In some states, voters can only cast a ballot if they display a valid photo identification, from a very short list of acceptable IDs, at their polling place. While the requirement at first glance seems simple, a recent study by the Brennan Center for Justice demonstrated the devastating impact these laws will have on minority, voters with disabilities, elderly, young and low-income voters. As many as five million eligible voters face disfranchisement this election cycle. State houses are enacting needlessly restrictive laws that will prevent or discourage millions of Americans from exercising their most basic civil right.

In addition, transgender voters face unique challenges in complying with recent voter ID laws. According to a recent study by the Williams Institute at the UCLA School of Law, over 25,000 otherwise eligible transgender voters could be turned away at their polling places come November. The most pressing problem is the potential discrepancy between a voter’s gender identity and his or her designated sex on state-issued identification. The National Transgender Discrimination Survey (NTDS) found over 40 percent of transgender men and women do not have an ID that accurately reflects their gender. Asher is concerned that the discrepancy between his identification documents and his gender identity could lead to confusion and a higher level of needless and potentially embarrassing scrutiny from poll workers. “I am certainly expecting to be scrutinized,” Asher says, “and possibly even accused of having a fake ID.”

Transgender men and women often face difficult hurdles when attempting to change their state-issued documentation to reflect their lived gender. As a paralegal, Asher believes he has a fairly good understanding of the law, but admits changing one’s documentation can be confusing. “It’s a huge process,” he says, “because you have to change everything all at once.” For Asher, the decision to change his documentation is primarily about timing. He says he wants to wait until his physical transition is further along before undertaking the complicated legal process of changing his documentation.

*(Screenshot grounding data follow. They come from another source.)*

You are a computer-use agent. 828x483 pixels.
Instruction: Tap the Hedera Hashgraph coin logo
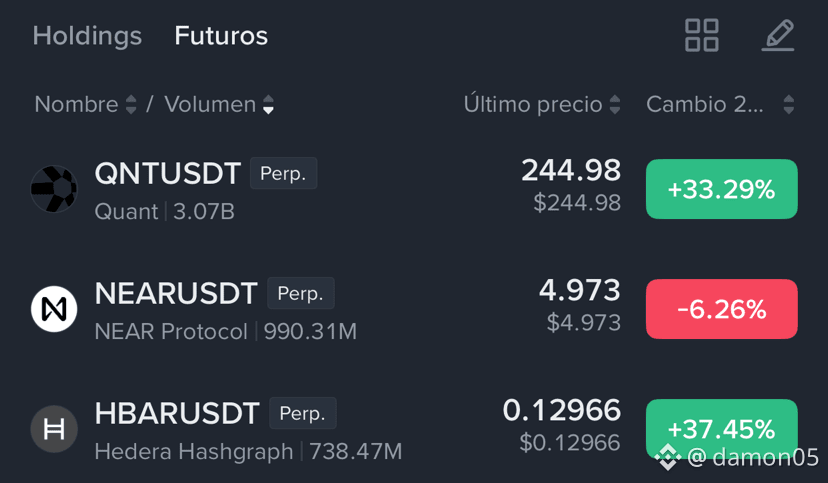[x=54, y=429]
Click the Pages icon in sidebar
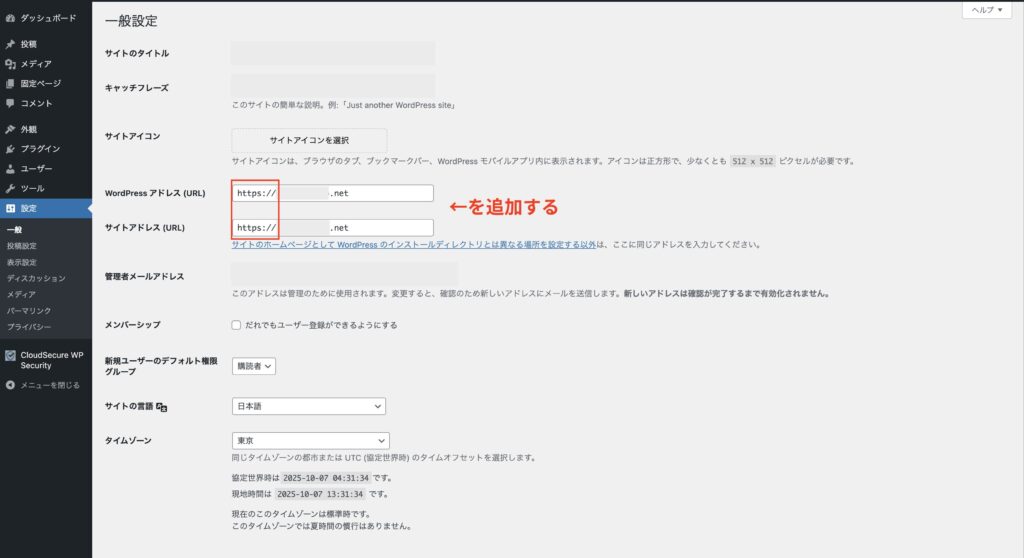1024x558 pixels. 10,83
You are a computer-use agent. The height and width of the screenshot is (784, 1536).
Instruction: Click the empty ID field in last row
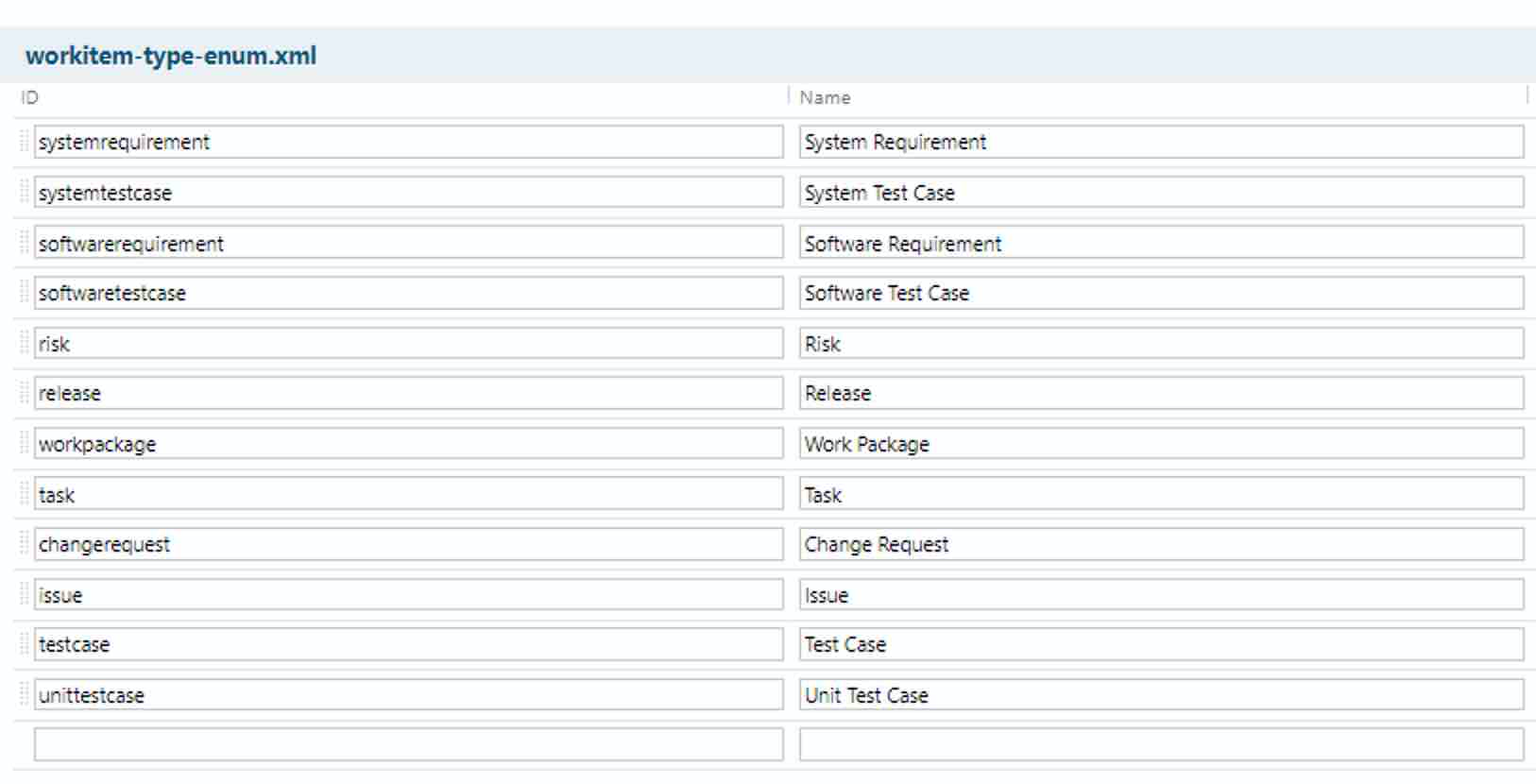[408, 744]
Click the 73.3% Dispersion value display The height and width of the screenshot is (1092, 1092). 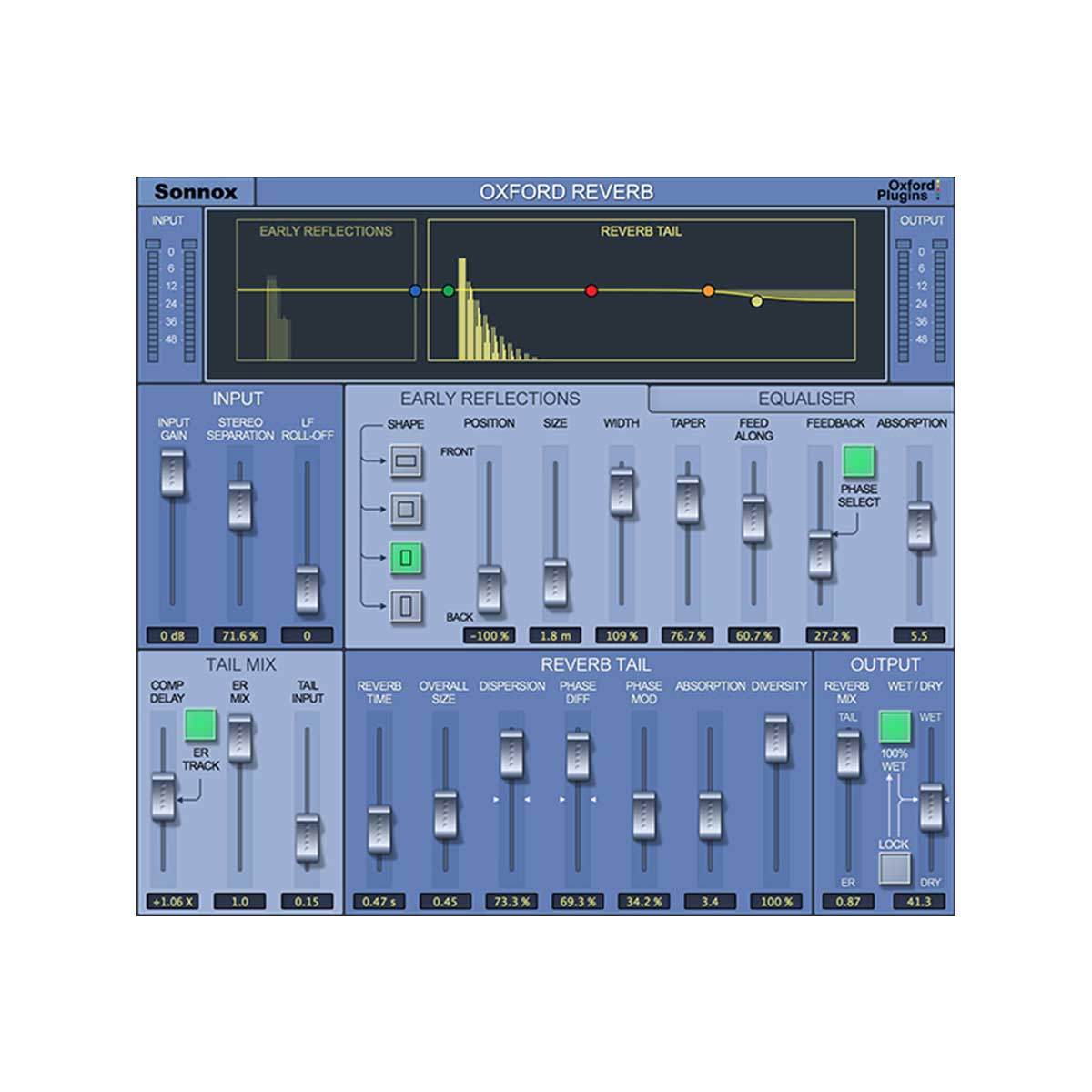512,903
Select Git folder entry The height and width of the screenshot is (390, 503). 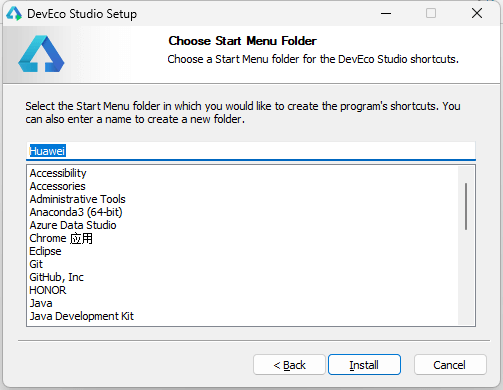[36, 264]
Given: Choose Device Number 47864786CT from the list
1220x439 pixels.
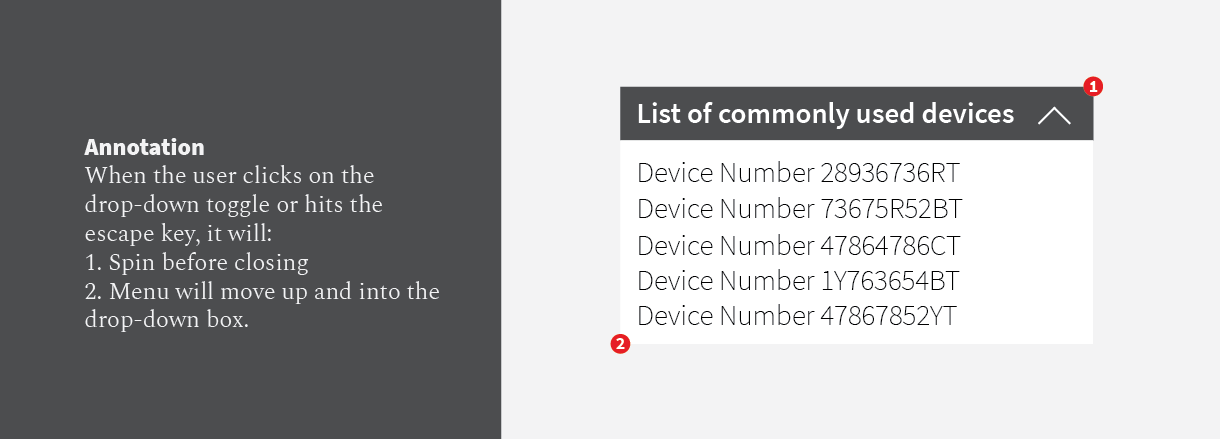Looking at the screenshot, I should click(x=798, y=245).
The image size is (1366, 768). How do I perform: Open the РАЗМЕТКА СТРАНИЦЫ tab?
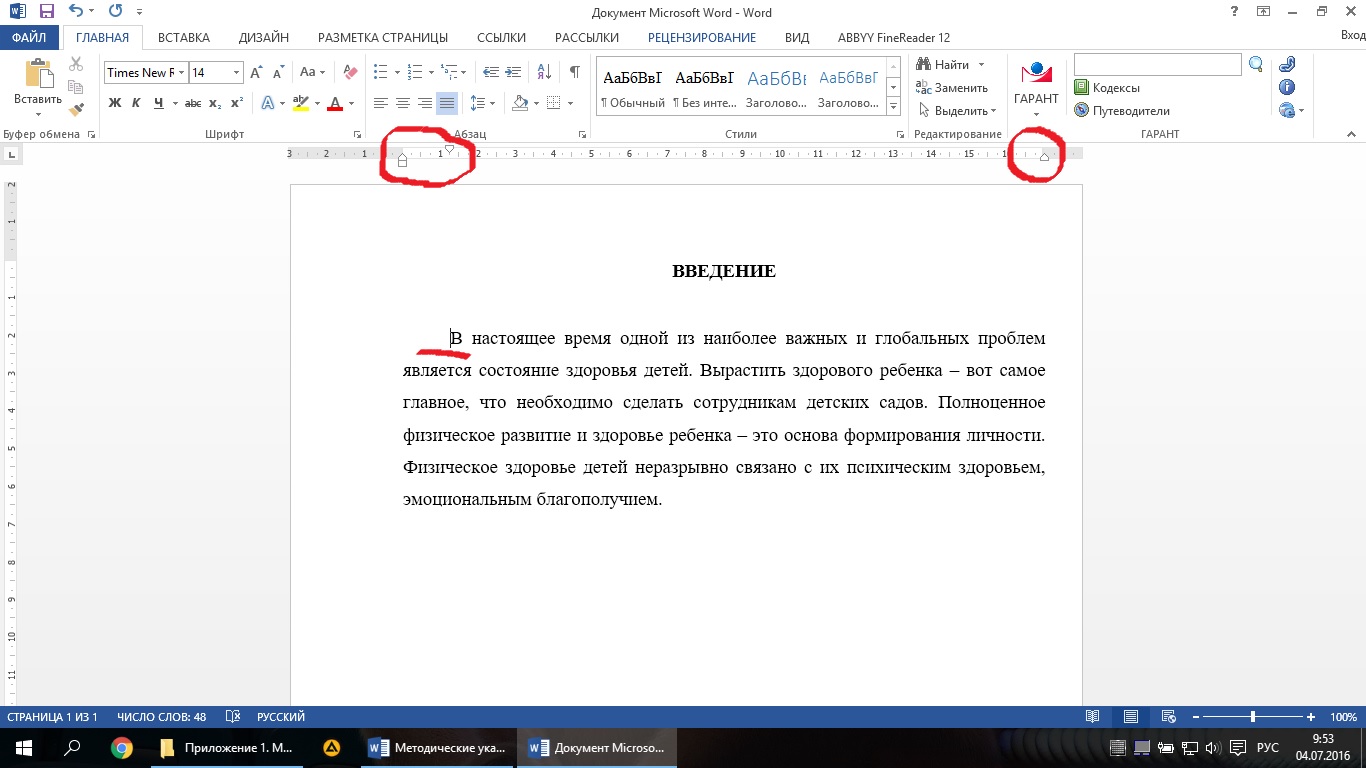coord(382,38)
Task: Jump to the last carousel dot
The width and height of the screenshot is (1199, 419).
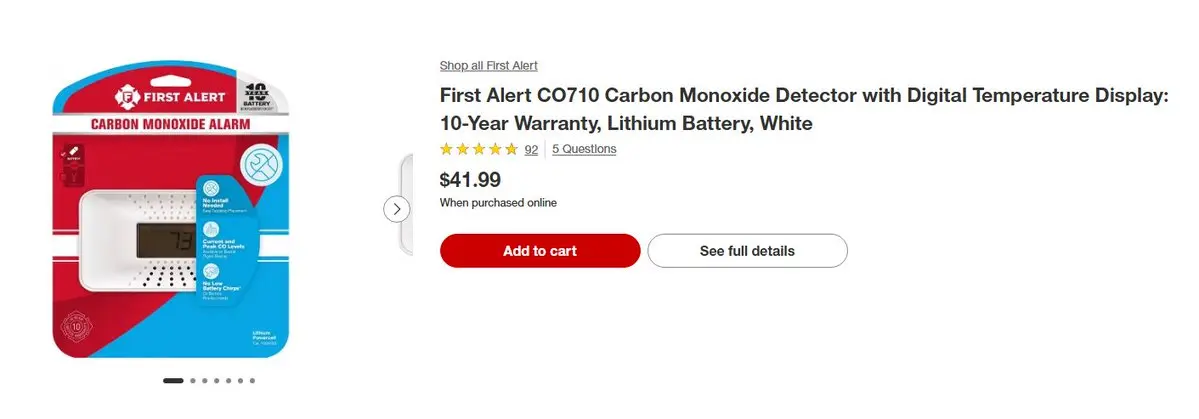Action: tap(252, 381)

In addition to the bureaucratic and legal hurdles, transgender individuals face discrimination and harassment at staggering levels on a regular basis. The NTDS reported 22 percent of transgender respondents had been denied equal treatment or had experienced harassment by government officials when presenting incongruent ID. “Showing identification is really uncomfortable for me,” Asher said. “There is always that fear when I pull out my ID.” As Asher’s transition continues, he will display more masculine traits, such as facial hair, that will make the process of showing his ID even more uncomfortable. “I’m worried that in order to vote without being discriminated against,” he said, “I’ll have to present at the polls in a way that doesn’t conform with my identity.” No state should force its citizens to make such a choice.

Transgender voters are just one group facing disfranchisement this election. Thousands of transgender voters could be turned away at the polls; untold more will stay home rather than risk discrimination or harassment from polling officials. Asher is still eager to vote, in spite of the potential for harassment. “This law made me really angry that my state would erect more barriers to voting,” he said. “It gave me the kick in the pants I needed to get more involved and excited about voting this fall.”

The stakes could not be higher in this coming election. The injustice facing millions of voters is offensive to the very spirit of democracy. The Supreme Court has described the right to vote as a civil right “of the most fundamental significance under our constitutional structure,” since the ability to cast a ballot is “preservative of other basic civil and political rights.” In other words, voting is the means by which citizens maintain and protect their other rights. With the start of LGBT Pride Month, it’s crucial to recognize that voter suppression is and will continue to be an LGBT issue.